9 de mayo 2016 - 18:18

Ley antiempleo: 48 horas para limitar los daños

• NEGOCIA EL MACRISMO CÓMO AVANZAR CON VETO MODERADO CUANDO SE TRATE EN EL SENADO. DIPUTADOS VOTA EL MIÉRCOLES

Sergio Massa
Sergio Massa
El Gobierno opera por estas horas para intentar calmar el impacto político de la ley que prohíbe despedir y al mismo tiempo fija la doble indemnización como penalidad para las empresas. Para hacerlo tiene sólo 48 horas y carga encima con la duda sobre cómo actuará finalmente Sergio Massa en esta historia.

El horizonte que ayer había dibujado el macrismo para ese proyecto mostraba como opción de máxima introducir cambios a lo votado en el Senado con una selectividad tal que permitiera un veto menos doloroso en lo político, una vez que la sanción volviera a esa cámara. Todo asumiendo que la piedad del PJ y de Miguel Pichetto hacia el Gobierno sigue en los mismos niveles que hace unos 30 días.

La versión negociada del proyecto de ley antiempleo mostraba anoche una redacción modificada con relación a la votada en el Senado y dividida ahora en tres capítulos.

El primero es el que Pichetto hizo votar en esa cámara en contra de la voluntad del kirchnerismo de Diputados y de las propias órdenes que Cristina de Kirchner les dio a sus legisladores fieles en los dos encuentros que organizó en el Instituto Patria.
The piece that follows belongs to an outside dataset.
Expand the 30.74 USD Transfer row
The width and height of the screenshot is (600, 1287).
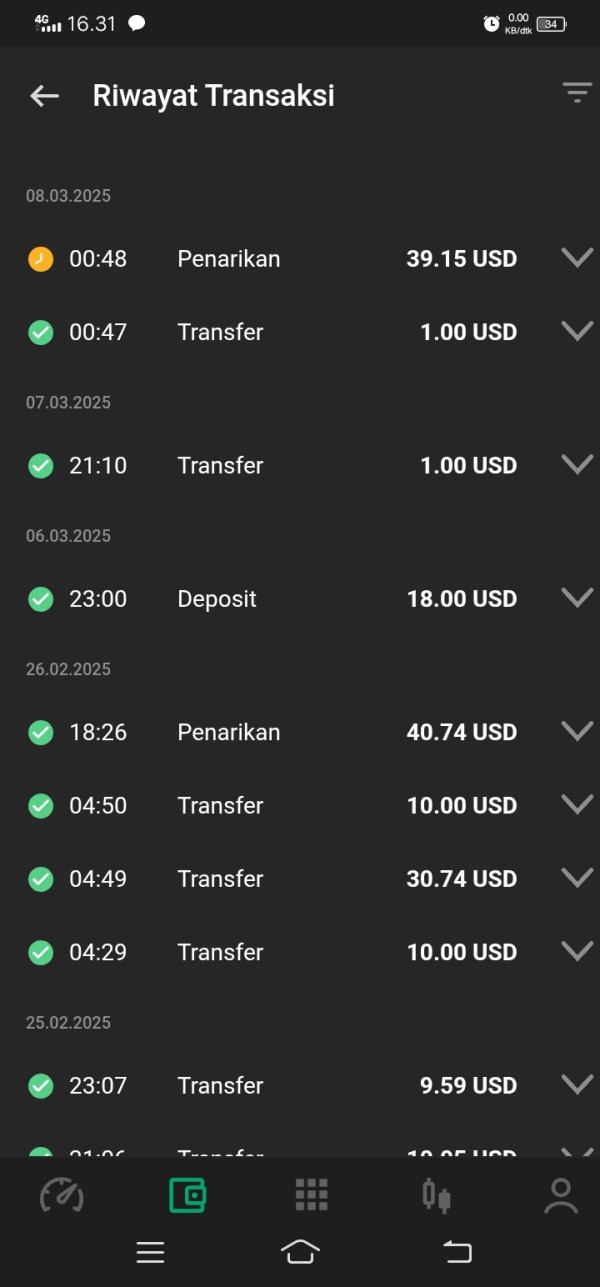(x=577, y=878)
Pichetto hizo votar un proyecto que establece suspensión de despidos por 180 días, doble indemnización para las empresas que violen la ley y vigencia desde el momento en que la nueva norma esté aprobada. El kirchnerismo quería prohibición hasta 2017 y retroactividad al 1 de marzo. Todo esto decorado, es obvio, con algunas otras disposiciones de segundo rango.

En las negociaciones de la semana pasada mucho de esto se dio vuelta. Massa, incómodamente sentado en una mesa con peronistas de todos los colores, como Diego Bossio y José Luis Gioja, apuró la idea de introducir cambios a favor de las pymes. El kirchnerismo para ese momento miraba con deleite el poder de daño contra el Gobierno que podía darle votar como estaba la sanción del Senado y apurarle así el veto a Macri, sin demorar la cuestión a otro paso por esa cámara.
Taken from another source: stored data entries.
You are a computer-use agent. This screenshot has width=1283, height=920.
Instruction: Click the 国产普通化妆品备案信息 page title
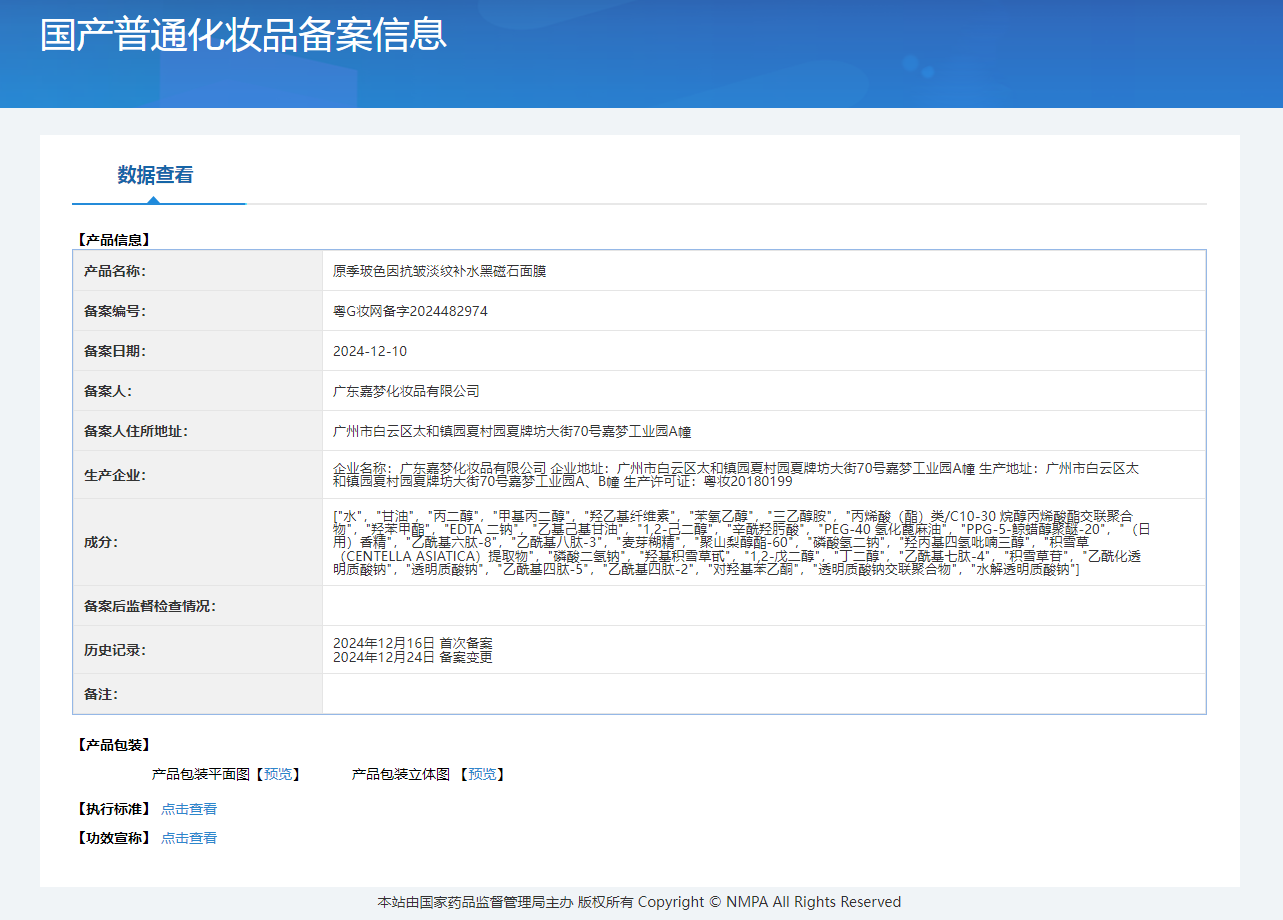[x=243, y=35]
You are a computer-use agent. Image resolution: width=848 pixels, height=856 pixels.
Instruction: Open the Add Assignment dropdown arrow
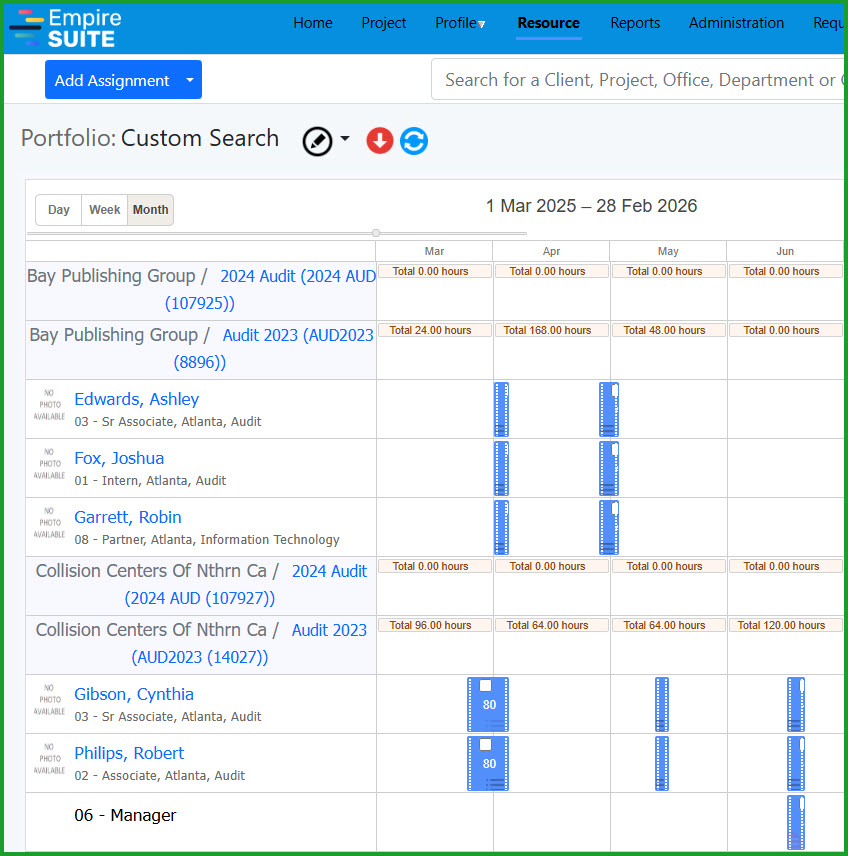tap(190, 80)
Massa resistió e insistió con la necesidad de introducir todos los cambios necesarios para cubrir a las pymes y planteó un mix.

Así surgió el que ahora es un segundo capítulo del proyecto, que incorporó algunos de los artículos de la iniciativa que Macri envió sobre el primer empleo. Esto no invalida el tratamiento futuro de ese proyecto más integral, sólo toma algunos puntos para decorar la sanción de Diputados.
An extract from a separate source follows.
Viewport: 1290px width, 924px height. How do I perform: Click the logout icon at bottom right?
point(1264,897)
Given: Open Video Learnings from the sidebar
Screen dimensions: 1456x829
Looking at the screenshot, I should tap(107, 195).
El tercer artículo de este nuevo borrador que está en danza es el que incorpora beneficios impositivos a las pymes cuando éstas mantengan los puestos de trabajo, es decir, no produzcan despidos. Ese esquema de votación le permitiría al Gobierno avanzar en el Senado con un veto parcial sobre la prohibición de despedir y dejar vigente parte de la ley acotando el daño ante el público.

De todas formas, no todo es tan simple. No está claro en el macrismo que Massa se mantenga hasta el final en esa posición. En estas 48 horas nerviosas que vienen por delante puede haber sorpresas para el macrismo. La oposición tejió un acuerdo con el socialismo en las últimas horas que le permitiría lograr dictamen mañana en dos comisiones. Si lo consiguen, y con una sesión especial mediante, podrían complicar la situación al Gobierno esta misma semana.

El macrismo cree que, a pesar de la puja que tiene por delante en el Congreso, puede controlar la situación. En el caso que el kirchnerismo logre avanzar esta semana con el proyecto, Cambiemos insiste en que puede entrar al recinto y bloquear la votación. De todas formas, la negociación entera es hoy un laboratorio. Mucho de lo que suceda está basado en la confianza que tiene el Gobierno en poder manejar la interna peronista, subiendo y bajando el aire político a cada sector del PJ según la conveniencia. Las próximas 48 horas mostrarán si tiene razón.